Ayana menghela napas, diam lama dalam pelukan Anta. Sampai terdengar Fanya menghubungi keluarga Isa, barulah Ayana berbisik, "Bawa aku keluar dari sini, Anta... Aku nggak bisa menggerakkan kakiku."
Anta segera membawa Ayana ala bridal style, keluar dari ruangan, melewati dua keluarga yang berhamburan hendak masuk ke kamar Rasti. Anta mengabaikan lirikan sinis dua keluarga itu, hanya mengeratkan pegangannya pada bahu Ayana, membiarkan gadis itu mencengkeram bagian depan kaus hitamnya, dan menyembunyikan wajah di dadanya.
Anta tidak menghibur Ayana dengan kata-kata, karena dia tahu Ayana tidak membutuhkannya. Dia membawa gadis itu ke mobil, lalu melajukan kendaraan sepanjang jalan, mengelilingi kota. Sampai Ayana tertidur, barulah dia menghentikan mobil di dekat danau buatan. Anta meraih selimut di jok belakang, menyelimuti gadis itu, tak lupa mengecup pucuk kepalanya .
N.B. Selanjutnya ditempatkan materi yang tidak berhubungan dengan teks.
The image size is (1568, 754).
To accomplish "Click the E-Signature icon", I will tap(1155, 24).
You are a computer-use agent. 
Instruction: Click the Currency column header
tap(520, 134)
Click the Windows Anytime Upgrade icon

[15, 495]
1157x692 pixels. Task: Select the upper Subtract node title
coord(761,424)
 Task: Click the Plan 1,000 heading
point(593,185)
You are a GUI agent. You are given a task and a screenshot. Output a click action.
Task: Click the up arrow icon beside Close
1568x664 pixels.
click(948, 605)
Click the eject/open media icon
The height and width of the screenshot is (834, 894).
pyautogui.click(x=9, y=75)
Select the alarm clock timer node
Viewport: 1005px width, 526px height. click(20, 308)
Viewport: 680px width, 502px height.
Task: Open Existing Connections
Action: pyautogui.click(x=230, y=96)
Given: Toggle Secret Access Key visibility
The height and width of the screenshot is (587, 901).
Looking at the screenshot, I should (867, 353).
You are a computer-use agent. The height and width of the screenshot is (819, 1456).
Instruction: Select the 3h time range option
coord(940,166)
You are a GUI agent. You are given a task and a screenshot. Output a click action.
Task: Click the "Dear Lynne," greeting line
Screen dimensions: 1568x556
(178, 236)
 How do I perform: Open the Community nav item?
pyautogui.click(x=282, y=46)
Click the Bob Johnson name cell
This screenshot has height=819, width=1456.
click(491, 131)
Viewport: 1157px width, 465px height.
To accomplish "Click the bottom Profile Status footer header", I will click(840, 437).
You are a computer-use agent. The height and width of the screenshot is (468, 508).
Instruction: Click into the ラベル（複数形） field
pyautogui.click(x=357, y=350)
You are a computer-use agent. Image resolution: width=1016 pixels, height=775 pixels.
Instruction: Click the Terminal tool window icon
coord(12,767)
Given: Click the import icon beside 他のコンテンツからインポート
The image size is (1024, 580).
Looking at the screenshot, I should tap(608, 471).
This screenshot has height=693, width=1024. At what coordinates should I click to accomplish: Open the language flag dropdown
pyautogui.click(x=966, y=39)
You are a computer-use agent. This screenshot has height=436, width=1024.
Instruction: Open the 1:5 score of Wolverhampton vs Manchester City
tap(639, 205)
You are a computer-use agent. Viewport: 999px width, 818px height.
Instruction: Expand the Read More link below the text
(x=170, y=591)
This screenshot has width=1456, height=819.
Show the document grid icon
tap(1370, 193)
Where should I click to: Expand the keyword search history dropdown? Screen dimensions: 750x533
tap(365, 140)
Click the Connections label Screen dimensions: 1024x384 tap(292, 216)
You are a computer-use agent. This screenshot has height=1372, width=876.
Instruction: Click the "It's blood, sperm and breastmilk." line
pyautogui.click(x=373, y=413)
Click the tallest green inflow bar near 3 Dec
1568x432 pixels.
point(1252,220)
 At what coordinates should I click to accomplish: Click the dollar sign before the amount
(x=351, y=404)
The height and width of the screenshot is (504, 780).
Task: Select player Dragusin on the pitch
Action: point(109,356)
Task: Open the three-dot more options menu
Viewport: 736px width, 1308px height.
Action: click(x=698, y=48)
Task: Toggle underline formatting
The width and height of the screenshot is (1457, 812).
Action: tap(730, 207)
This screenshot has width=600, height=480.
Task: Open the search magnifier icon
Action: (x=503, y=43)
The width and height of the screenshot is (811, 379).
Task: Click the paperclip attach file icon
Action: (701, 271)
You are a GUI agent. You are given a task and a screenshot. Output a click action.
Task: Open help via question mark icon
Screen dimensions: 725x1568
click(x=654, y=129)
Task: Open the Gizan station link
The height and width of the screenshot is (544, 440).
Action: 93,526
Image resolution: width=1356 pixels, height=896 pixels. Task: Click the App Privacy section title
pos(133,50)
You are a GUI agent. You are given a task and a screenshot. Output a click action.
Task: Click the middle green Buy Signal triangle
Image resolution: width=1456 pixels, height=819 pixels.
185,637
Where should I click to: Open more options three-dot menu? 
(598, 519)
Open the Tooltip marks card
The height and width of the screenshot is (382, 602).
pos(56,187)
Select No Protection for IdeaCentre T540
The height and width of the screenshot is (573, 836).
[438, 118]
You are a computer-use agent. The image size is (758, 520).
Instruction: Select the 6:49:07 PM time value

Sementara di rumah sakit...
Isa tidak bisa mendengar kata-kata penghiburan dari kedua orangtuanya. Dunianya terasa sepi, seolah seluruh suara lenyap bersama Rasti. Dia berjalan linglung ke luar kamar rawat, hampir terjatuh andai Fanya tidak memegangi tangannya.
Hanya Fanya yang mengerti bagaimana hancurnya hati Isa saat ini. Hanya Fanya yang benar-benar tahu seperti apa hubungan Isa dan Rasti. Hanya Fanya yang paham, tulus cinta Isa untuk Rasti tak pernah tersampaikan dengan semestinya karena Rasti sudah selalu memenuhi hidup Isa dengan penuh cinta, dan tidak membutuhkan kalimat 'aku mencintaimu'.
Fanya yang satu kelompok relawan bersama Rasti, pernah bertanya, "Apakah Anda bahagia bersama Pak Isa?"
Rasti pertama-tama tersenyum, tersipu. "Aku sangat bahagia."
"Pak Isa itu cuek, dingin, dan maniak kerja. Sedikit sekali waktu yang beliau habiskan dengan Anda. Anda masih bahagia dengan itu?"